Extract the text of every entry below exactly; leave images out.

Record extracts Start Marker

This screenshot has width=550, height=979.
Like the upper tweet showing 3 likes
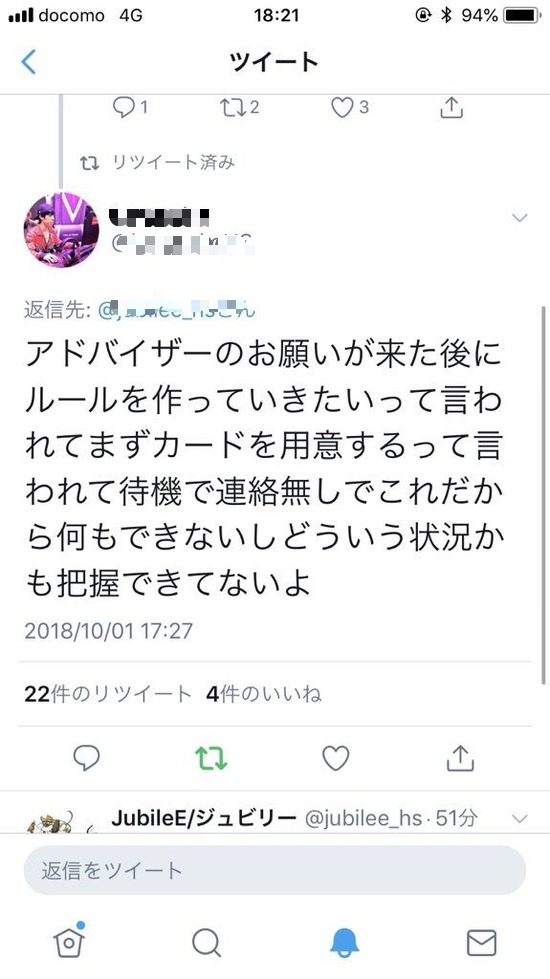350,107
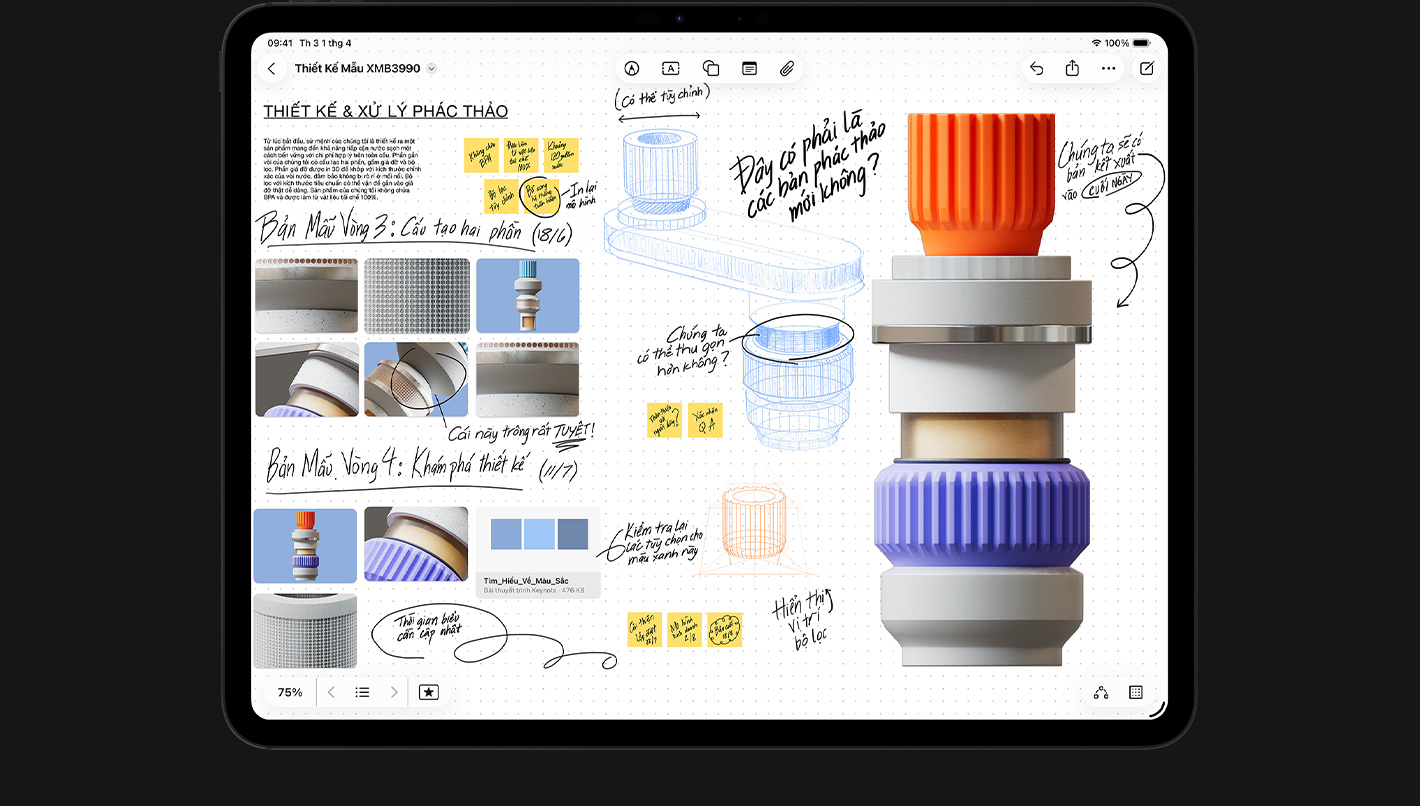Toggle the starred scenes button

(429, 692)
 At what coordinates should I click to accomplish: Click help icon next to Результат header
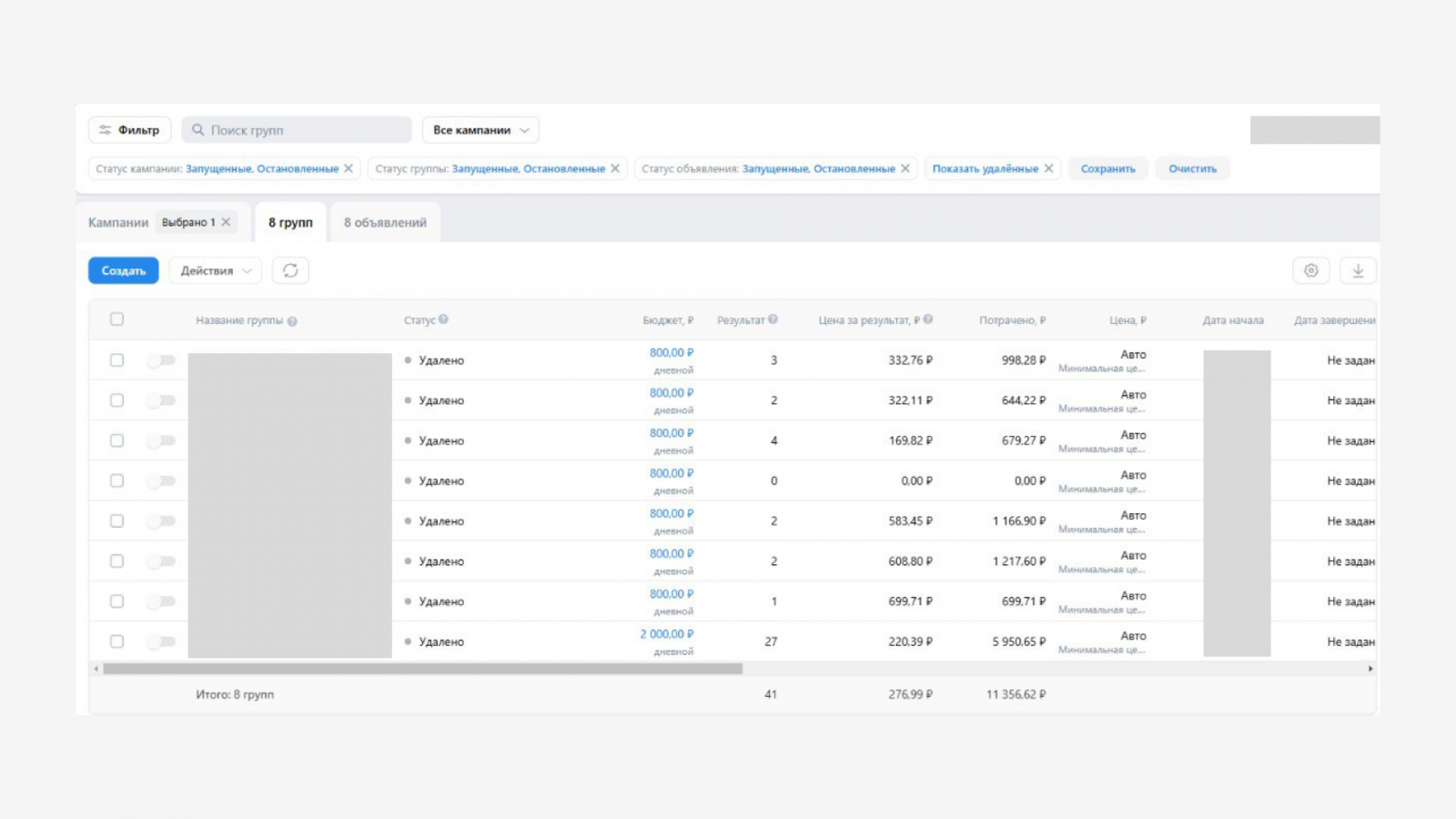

Record extracts End Marker

_Exercise output_.
This screenshot has width=550, height=979.
Like the upper tweet showing 3 likes
350,107
Toggle the starred scenes button

(429, 692)
 At what coordinates should I click to accomplish: Click help icon next to Результат header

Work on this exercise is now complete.